Dans des vignobles exempts de flavescence, les symptômes ne sont effectivement pas connus lorsqu'ils apparaissent. "Les symptômes sont semblables à ceux de la maladie du bois noir", explique Marie-Catherine Duffour de la Chambre d'agriculture de Bordeaux. "Les feuilles s'enroulent et prennent une coloration rouge sur cépages rouges et jaune sur cépages blancs. On constate par ailleurs l'absence d'aoûtement des bois et la perte totale des grappes. Lorsqu'un foyer se déclare, précise-t-elle, c'est qu'a priori la maladie a été transmise par la cicadelle l'année d'avant, mais on sait que la période d'incubation peut être de 4 à 5 ans". La maladie peut donc avoir progressé pendant ce temps.

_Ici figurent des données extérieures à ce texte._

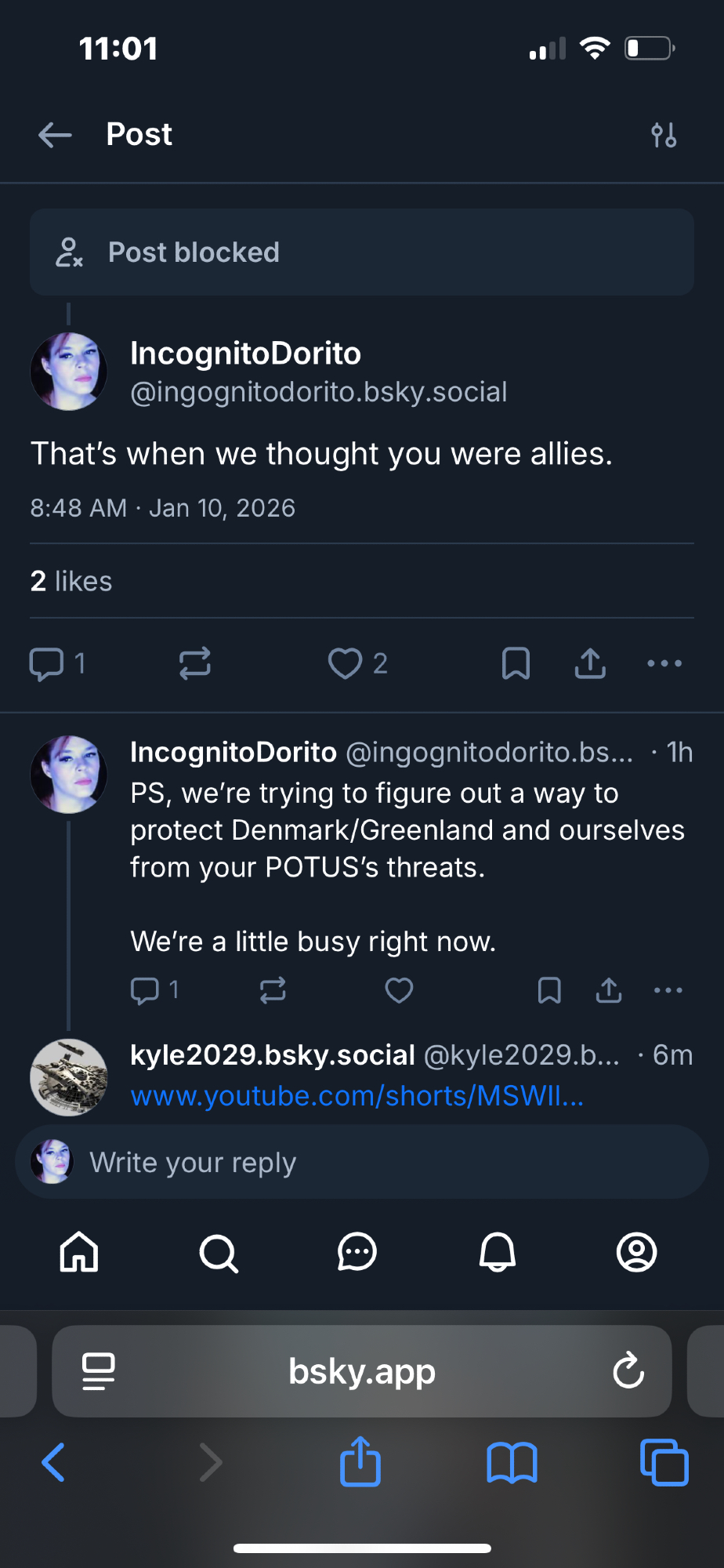724x1568 pixels.
Task: Tap the back arrow beside Post
Action: (55, 135)
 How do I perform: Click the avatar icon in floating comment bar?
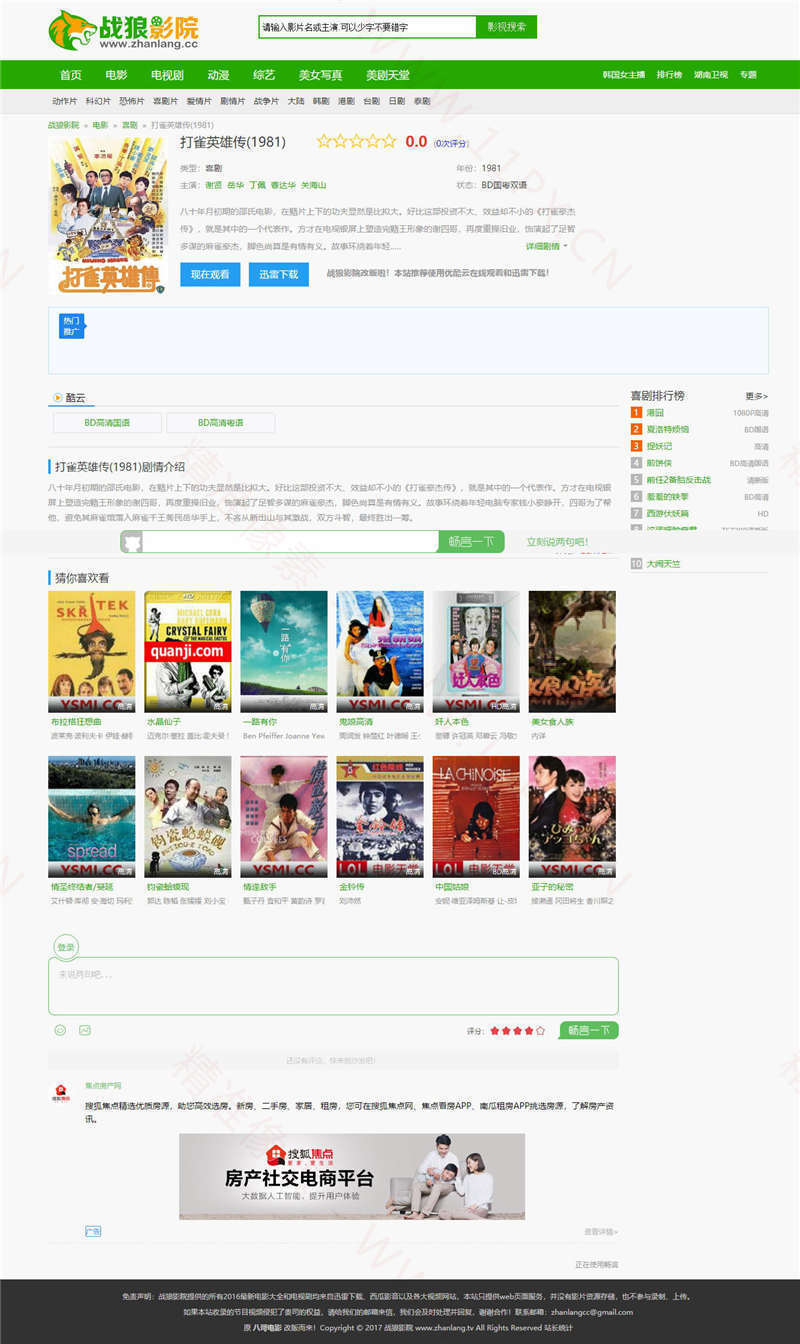click(x=133, y=542)
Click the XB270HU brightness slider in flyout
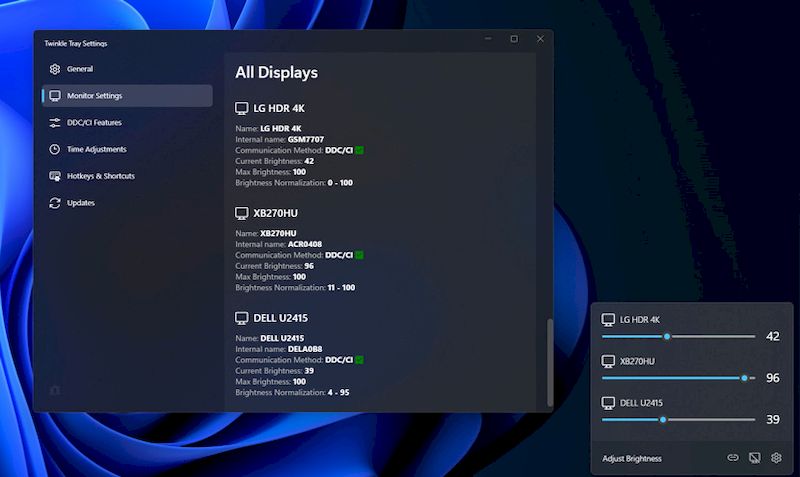Viewport: 800px width, 477px height. click(678, 378)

Pour les domaines touchés, les conséquences économiques de cette maladie peuvent s'avérer financièrement très lourdes. Une fois la maladie déclarée, il faut en effet arracher les ceps malades. S'agissant d'une "maladie de quarantaine", les seuls moyens de lutte efficaces passent effectivement par l'élimination du vecteur (par une campagne de traitements par insecticide) et par un arrachage systématique des pieds isolés contaminés. L'arrachage total des parcelles est même obligatoire quand plus de 20 % ou plus de 30 % (selon les départements) des pieds sont atteints. Dans l'Aude, c'est près de 5 000 hectares qui avaient ainsi dû être arrachés dans les années 90.

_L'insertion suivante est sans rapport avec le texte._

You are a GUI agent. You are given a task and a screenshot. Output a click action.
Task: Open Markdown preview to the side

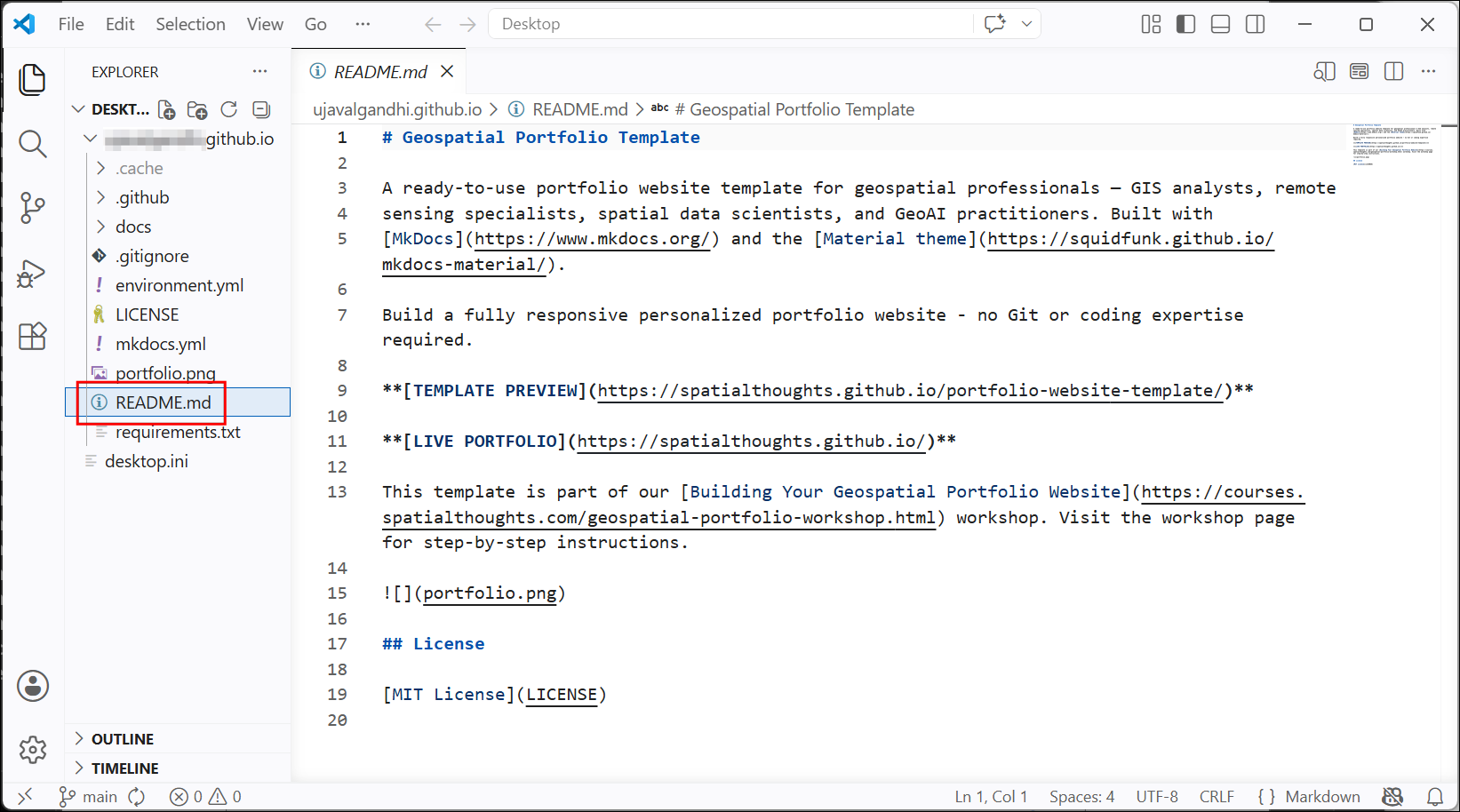1324,72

La prévention est donc capitale pour limiter les risques de propagation de la flavescence. En Gironde, où les viticulteurs connaissent dorénavant bien les symptômes, on ne relève plus de gros foyers comme il y a quelques années, assure Marie-Catherine Duffour. "Aujourd'hui, ce sont effectivement plus souvent des pieds isolés atteints que l'on rencontre dans les vignes. La pression est moins forte mais une grande partie du vignoble reste touchée. Il faut bien évidemment rester vigilant et poursuivre les campagnes de traitements, et les campagnes d'informations".